Not me. :) I have had times with this illness where mental fatigue was extreme and there was little mental or physical work I could do for very long at all. This wasn't a stress issue, though.

OTOH, I wasn't trying to work in my chosen profession at the time. I would not have been able to meet normal work deadlines when I couldn't read a page without being exhausted. Maybe if I was trying to do work I was unable to do because of my illness, I might have felt stressed.....
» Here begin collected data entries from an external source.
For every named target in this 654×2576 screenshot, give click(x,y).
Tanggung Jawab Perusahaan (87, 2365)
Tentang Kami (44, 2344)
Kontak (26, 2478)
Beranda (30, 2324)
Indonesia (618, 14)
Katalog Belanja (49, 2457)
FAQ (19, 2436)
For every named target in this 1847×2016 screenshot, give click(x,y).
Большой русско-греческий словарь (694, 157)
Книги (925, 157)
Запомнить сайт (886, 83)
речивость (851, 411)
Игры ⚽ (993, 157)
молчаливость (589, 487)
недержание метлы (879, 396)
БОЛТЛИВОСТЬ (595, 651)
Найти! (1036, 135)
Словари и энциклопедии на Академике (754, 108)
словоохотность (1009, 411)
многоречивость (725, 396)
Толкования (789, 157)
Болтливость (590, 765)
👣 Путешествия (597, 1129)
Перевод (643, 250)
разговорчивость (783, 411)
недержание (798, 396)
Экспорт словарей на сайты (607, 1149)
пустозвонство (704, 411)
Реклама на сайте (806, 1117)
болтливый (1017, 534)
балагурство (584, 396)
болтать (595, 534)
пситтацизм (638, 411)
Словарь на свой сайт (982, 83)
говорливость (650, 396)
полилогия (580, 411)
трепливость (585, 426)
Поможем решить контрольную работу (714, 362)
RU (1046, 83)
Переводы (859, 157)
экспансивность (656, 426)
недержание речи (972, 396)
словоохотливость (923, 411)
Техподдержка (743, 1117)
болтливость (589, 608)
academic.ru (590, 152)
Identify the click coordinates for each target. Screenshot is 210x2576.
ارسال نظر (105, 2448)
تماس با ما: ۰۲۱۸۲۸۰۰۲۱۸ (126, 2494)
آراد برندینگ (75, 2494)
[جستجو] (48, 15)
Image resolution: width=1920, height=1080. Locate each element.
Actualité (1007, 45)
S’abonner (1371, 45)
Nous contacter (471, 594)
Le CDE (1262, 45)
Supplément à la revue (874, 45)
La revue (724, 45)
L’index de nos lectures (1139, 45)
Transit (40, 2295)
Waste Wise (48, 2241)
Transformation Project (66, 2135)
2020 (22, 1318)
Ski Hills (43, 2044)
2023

In general, goals motivate me -- especially in tasks I don't want to do.
 

Bluebell

Senior Member
Messages
392
In my case, too much thought or mental activity will exhaust my mind, and leave me unfit for any further mental tasks. In this exhausted state, I become a bit zombified, and this tends to make me sit around with my brain in neutral, doing nothing.

The above describes my experience.

I am not depressed. But I have very little motivation. It's mainly because I can't do much "big stuff", that I don't desire to do much. I have a constant mental and physical fatigue. My head is on 20% power. I'd rather close my eyes and rest my thoughts (not rest my feelings, though). This is so unlike me - my brain was always the most active and alive part of me!

I do not have the motivation to plan anything big, or even anything small, because I won't be able to do it, energy-wise. I have watched many of my prior life plans fall through, and perhaps become permanently unavailable to me. I am not angry at that, I am sad about it, and trying to accept what I ought to for my own peace of mind, and trying to work out what is still possible, as the birthdays tick by. I am not depressed.

Some people might conjecture that I have mental depression, looking at my symptoms/feelings (if they don't look at the rest of my physical health problems), but it's a slightly different thing. My underlying spirit and thoughts and moods are not depressed at all.

I do not have, nor have I sought, a medical diagnosis of CFS/ME (although I've had life-changing fatigue and related symptoms for several years), so I don't feel that my opinion is equal to the opinions of you who have been deep in the trenches for years with CFS/ME. I am not jumping into the argument because I could not be a full-fledged participant.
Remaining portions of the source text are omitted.